Da lista de “coisas tenebrosas que não quero que aconteçam nem com um inimigo em um autódromo”, perder os freios em alta velocidade certamente está no pódio – talvez lado a lado com quebra no sistema de direção ou suspensão e queda de uma roda. Neste post vocês verão um vídeo tenebroso – e uma boa referência do que fazer quando o fluido de freio ferve e o pedal vira um flan de caramelo.
Pelo número no para-brisa, estou supondo que o incidente rolou em um track day no autódromo gaúcho. O susto começa aos 4:00.
Ficar sem freio a 170 km/h na freada do fim da reta oposta do Velopark (veja destaque abaixo) não soa como uma das sensações mais agradáveis – afinal, o que te espera é um paredão perpendicular à sua cara. Forrado de pneus, mas ainda assim, um paredão. O cara do Camaro reagiu rápido: em menos de 1 s percebeu que o pedal de freio tinha “descido” (quando o fluido ferve, perde-se pressão no sistema e o pedal fica mole – se pisar com força, ele desce até encostar no assoalho) e fez a reação de emergência mais recomendada – bombeou freneticamente o pedal, tentando alimentar alguma pressão, e logo partiu para o freio de mão. O freio de mão funciona porque ele freia as rodas traseiras (é o freio dianteiro que superaquece) e é acionado por cabo. O piloto tentou se manter na pista o máximo que pôde e tentou fazer o contorno da curva, o que também desacelera o carro por fricção. No fim do drama, o Camaro roda porque estava com o freio de mão puxado, parando-o de vez.
Antes que alguém pergunte: não daria pra cambiar e forçar o freio motor. O Camaro é automático e exige muita queda de rotações antes de a ECU aceitar reduções.

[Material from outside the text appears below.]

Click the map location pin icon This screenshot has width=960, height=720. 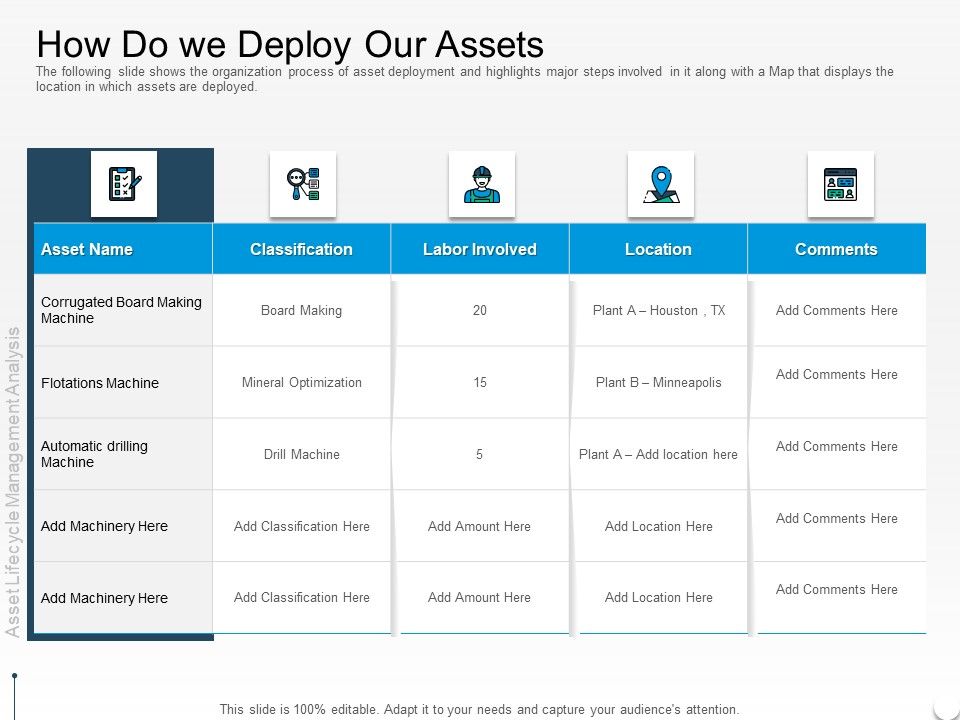[660, 182]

Não culpe o Camaro. Todo carro de rua vai ficar sem freios em uma sequência de voltas quentes num autódromo – isso acontece até com alguns carros de pista. Pode ser um Uno, um Golf GTI, um Camaro, um Porsche 911 Turbo com freios opcionais de carbono-cerâmica PCCB. Há várias razões para isso: automóveis de rua são muito mais pesados porque possuem forrações, vidros, carroceria toda de metal; eles não possuem dutos de ventilação para os freios (e quando os esportivos de rua possuem, são pequenos para não agredir o design), os discos normalmente são pequenos, o fluido de freio não possui especificação para competição (ponto de ebulição mais alto) e, mesmo que tenha, as pastilhas são dimensionadas para uso urbano – podendo ocorrer a vitrificação com excesso de temperatura, que ocasiona outro tipo de fading de freios. Pastilhas de competição quase não freiam quando estão frias (ou seja, em todas as situações urbanas), são muito agressivas ao disco, duram pouco e geralmente são estridentes – por isso, não acho boa ideia você colocá-las em seu daily driver.

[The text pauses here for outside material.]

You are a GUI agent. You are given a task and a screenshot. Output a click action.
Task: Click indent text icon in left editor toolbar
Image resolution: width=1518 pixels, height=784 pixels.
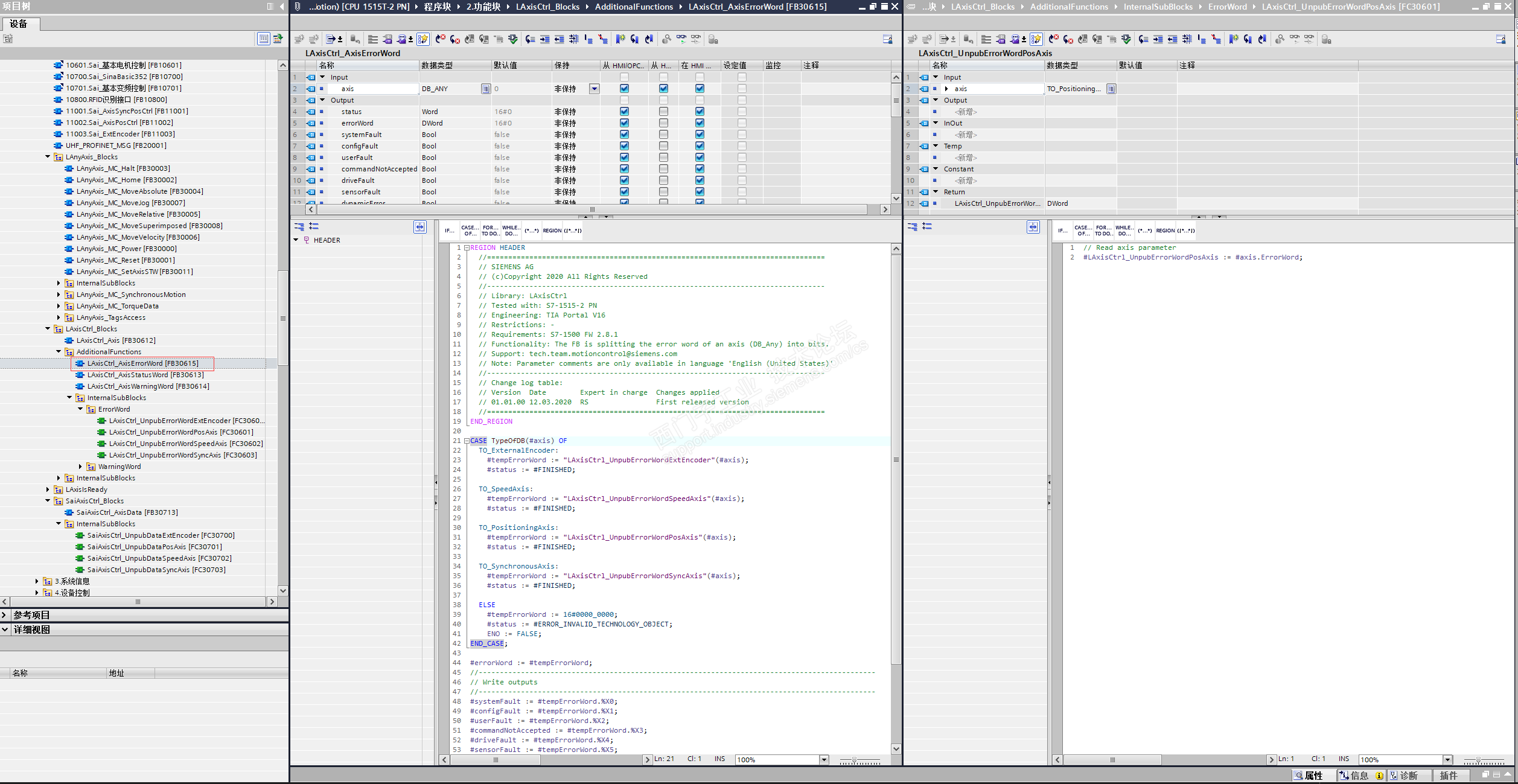point(544,39)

A regra tácita pra pilotar num autódromo com um carro de rua sem correr riscos é alternar voltas quentes com voltas de cool down, nas quais você anda mais devagar e tenta tocar o mínimo possível nos freios, usando mais o câmbio nas reduções (mas sem exagerar – ou você vai ganhar temperatura demais na transmissão, o que também não é inteligente). A conta depende totalmente do carro e da sua tocada: tem gente que consegue dar várias voltas seguidas e apenas uma de cool down. Quem abusa mais dos freios ou tem carro mais pesado normalmente necessita de mais voltas de resfriamentos dos freios.
E a regra obrigatória que 90% dos jornalistas automotivos ignoram em eventos de pista: faça a melhor volta de cool down que você puder antes de parar o carro nos boxes. Com o carro parado, não há vento relativo para arrefecer os radiadores nem os freios. E não puxe o freio de mão: as pastilhas (ou sapatas, se for sistema a tambor) podem colar.